Third Step: Now take your maximum distance, for example, let us say you took 48 paces before you reached the maximum shot distance suited to your hunting area. 48 paces equal 40 yards. So, take your target and move it to 30-yards. Now, take multiple shots using the second marking from the top and adjust your windage and elevation knobs as needed until you are consistently hitting your bullseye once again.
Fourth Step: Move the target now to 40-yards and repeat the entire process, this time using the third marking from the top. Once you are again hitting the bullseye repeatedly, move the target back to 20-yards. At 20-yards, and using the scope’s top marking, you should fire at your target and hit within a few inches of your bullseye. Do not worry if your shot is a few inches above or below the bullseye. In the field, these few inches will not be enough for you to hit the vitals area on your target.
Last Step: Go ahead a put the target back at your maximum distance of 40-yards and shoot using the third marking from the top. Again, it should be within a few inches and be within an animal’s vital zone when in the field. If it is off by a lot, start the entire process over.
Remember, since this is not a variable power scope, you will want to buy a scope that is within 7 FPS of your crossbow’s rated FPS.
How to Sight-In a Red Dot Crossbow Scope
Sighting-in a red dot crossbow scope is a bit easier than a multi-point reticle scope, however, the process is pretty much the same.
First Step: Determine if your scope has three red dots or only one. If there are multiple red dots, then you have a multi-point red dot scope and the red dots below the top dot are marked in 10-yard increments. If you only have one red dot, you can sight-in that dot to any distance you want. You could sight it in for 20, 30, or 75 yards if you desire. If you have multiple red dots, it is highly recommended to sight-in the top red dot at 20 yards.
Second Step: Set your target up at the 20-yards. Take multiple shots using the top marking and adjusting the windage and elevation knobs until you are grouping your bolts together tightly inside of the bulls-eye. Once this is complete, the second and third red dot is automatically sighted-in at 30 and 40-yards, respectively.
If you want to confirm that your second and third dots are accurate at 30 and 40-yards, go ahead and test them out by moving the target to the respective distances and using the appropriate markings.
How to Sight-In a Speed Dial Crossbow Scope
Sighting-in a speed dial crossbow scope is a similar process to sighting-in the red dot and multi-point reticle scope. The main difference is that there is one major step to be completed before you begin to fire your bolts at a target.
That step is determining the speed your crossbow fires bolts in FPS. You can either refer to your crossbow’s handbook and see what the manufacturer has rated your crossbow’s speed at, or you can check it yourself by using a chronograph.

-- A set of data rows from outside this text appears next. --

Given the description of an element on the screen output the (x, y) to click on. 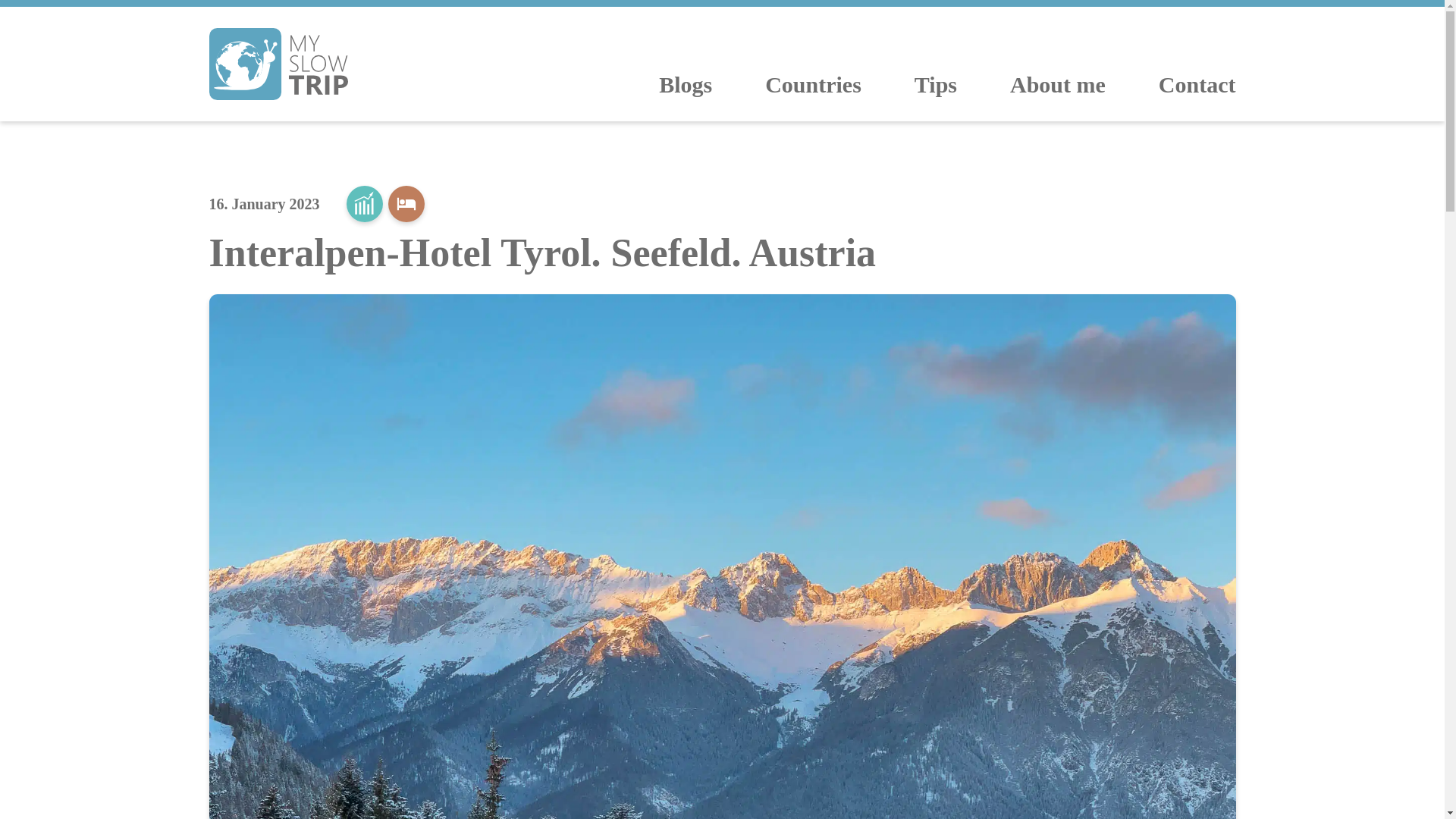
Blogs (685, 84)
Tips (935, 84)
Contact (1197, 84)
About me (1057, 84)
Countries (813, 84)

The chronograph will be more accurate; however, the manufacturer’s rating should suffice.
First Step: Adjust your scope’s speed dial to the speed your crossbow shoots the bolts. You want this to be as close as possible, but know, later you might need to adjust the speed dial again, so right now, it does not have to be perfect.
Second Step: Set up a target at 20-yards. Again, fire multiple shots and adjust the windage and elevation knobs until your bolts are grouping inside the bullseye. Once this is complete, move onto step three.
Third Step: Now, move the target to 40-yards and take multiple shots. The bolts should shoot straight in terms of right to left since you sighted-in your crossbow scope at 20-yards. If it is off, it should only be off up or down. If it is off left or right, go back and sight-in at 20-yards.
Last Step: If your shots are shooting high, then adjust the speed dial by increasing the speed on the speed dial. If your shots are low, then decrease the speed on the speed dial. Make very small adjustments and keep test firing. Do not alter the setting of your elevation knob. Use only the speed dial. Do this until you are grouping your shots within the bullseye.